About Frayer, jury reviewer and poet Louise Dupré wrote: "Marie-Andrée Gill makes a voice of great singularity heard, which questions her genealogy and faces obstacles by seeking Attentive to the contradictions of desire, this book bears witness to an intense presence, in tension between the personal and the collective, realism and dreams, prosaism and poetic invention, fragility and revolt, gentleness and insolence, the past and the future, hope and non-hope. Frayer asks very fair questions about the world we have inherited."

In a review of Spawn, Steven W. Beattie focused on Gill's interest in describing her subjects with the scantest of words. Her directness is understood when she writes about the claustrophobia of life on a reservation—“get me out of these fifteen square kilometres" and the conditions that the colonial system imposed upon her—“I am a village that didn’t have a choice.” The poems follow the life cycle of an ouananiche—a type of salmon—where Gill juxtaposes nature poetry with pop-culture references.

Her work appears in anthologies and magazines such as Estuaire, Le Sabord, Poème Sale, Sirale, Guernica Magazine, and Tupelo Quarterly in both English and French.

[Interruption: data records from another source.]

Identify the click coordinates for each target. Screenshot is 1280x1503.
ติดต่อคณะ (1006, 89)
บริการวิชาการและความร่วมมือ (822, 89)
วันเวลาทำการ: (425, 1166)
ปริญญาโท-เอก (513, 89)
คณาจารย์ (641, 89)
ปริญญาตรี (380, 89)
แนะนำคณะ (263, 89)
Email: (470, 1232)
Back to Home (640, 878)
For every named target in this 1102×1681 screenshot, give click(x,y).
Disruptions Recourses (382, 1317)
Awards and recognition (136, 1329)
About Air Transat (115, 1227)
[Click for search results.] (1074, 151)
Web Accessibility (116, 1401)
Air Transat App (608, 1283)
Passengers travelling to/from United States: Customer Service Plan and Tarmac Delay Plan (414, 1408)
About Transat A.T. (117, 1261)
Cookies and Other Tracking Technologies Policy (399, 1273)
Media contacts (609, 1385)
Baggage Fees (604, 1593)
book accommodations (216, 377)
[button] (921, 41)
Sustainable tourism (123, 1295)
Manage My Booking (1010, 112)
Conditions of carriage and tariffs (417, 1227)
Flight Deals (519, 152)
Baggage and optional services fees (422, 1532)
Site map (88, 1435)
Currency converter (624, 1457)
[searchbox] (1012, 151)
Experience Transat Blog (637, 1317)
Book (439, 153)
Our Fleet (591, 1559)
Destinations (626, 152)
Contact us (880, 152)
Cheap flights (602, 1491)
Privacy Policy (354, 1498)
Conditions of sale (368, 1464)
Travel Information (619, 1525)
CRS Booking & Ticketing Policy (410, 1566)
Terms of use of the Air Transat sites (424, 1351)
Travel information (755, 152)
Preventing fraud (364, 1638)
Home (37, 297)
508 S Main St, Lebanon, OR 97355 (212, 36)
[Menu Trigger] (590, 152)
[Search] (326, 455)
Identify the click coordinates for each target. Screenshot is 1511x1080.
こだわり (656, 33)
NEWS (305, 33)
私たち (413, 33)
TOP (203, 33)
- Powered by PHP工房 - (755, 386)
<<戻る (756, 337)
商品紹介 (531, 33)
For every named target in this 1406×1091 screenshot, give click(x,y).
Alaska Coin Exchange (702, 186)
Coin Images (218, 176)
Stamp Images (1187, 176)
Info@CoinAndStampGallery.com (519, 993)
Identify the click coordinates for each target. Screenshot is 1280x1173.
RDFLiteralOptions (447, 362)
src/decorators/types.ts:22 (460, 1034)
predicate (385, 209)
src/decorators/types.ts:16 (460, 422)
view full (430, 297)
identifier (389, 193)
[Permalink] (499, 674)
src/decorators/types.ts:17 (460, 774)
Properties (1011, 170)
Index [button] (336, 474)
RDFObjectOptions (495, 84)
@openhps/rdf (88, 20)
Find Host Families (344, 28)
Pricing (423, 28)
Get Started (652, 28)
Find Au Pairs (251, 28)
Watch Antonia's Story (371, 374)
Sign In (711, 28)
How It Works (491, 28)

== Published collections ==
- Béante (2012)
- Frayer (2015), English translation Spawn (2020) (translated by Kristen Renee Miller)
- Chauffer le dehors (2019), English translation Heating the Outdoors (2023) (translated by Kristen Renee Miller)

== Selected honours ==
- 2012, finalist, Prix du Gouverneur-Général for Béante.
- 2013, Poetry Literary Prize, Saguenay-Lac-Saint-Jean Book Fair for Béante.
- 2015, finalist, Prix Émile-Nelligan for Frayer.
- 2013, Poetry Literary Prize, Saguenay-Lac-Saint-Jean Book Fair for Frayer.
- 2018, Indigenous Voices Award
- 2020, Best Published Poetry in French, Indigenous Voices Awards for Chauffer le dehors.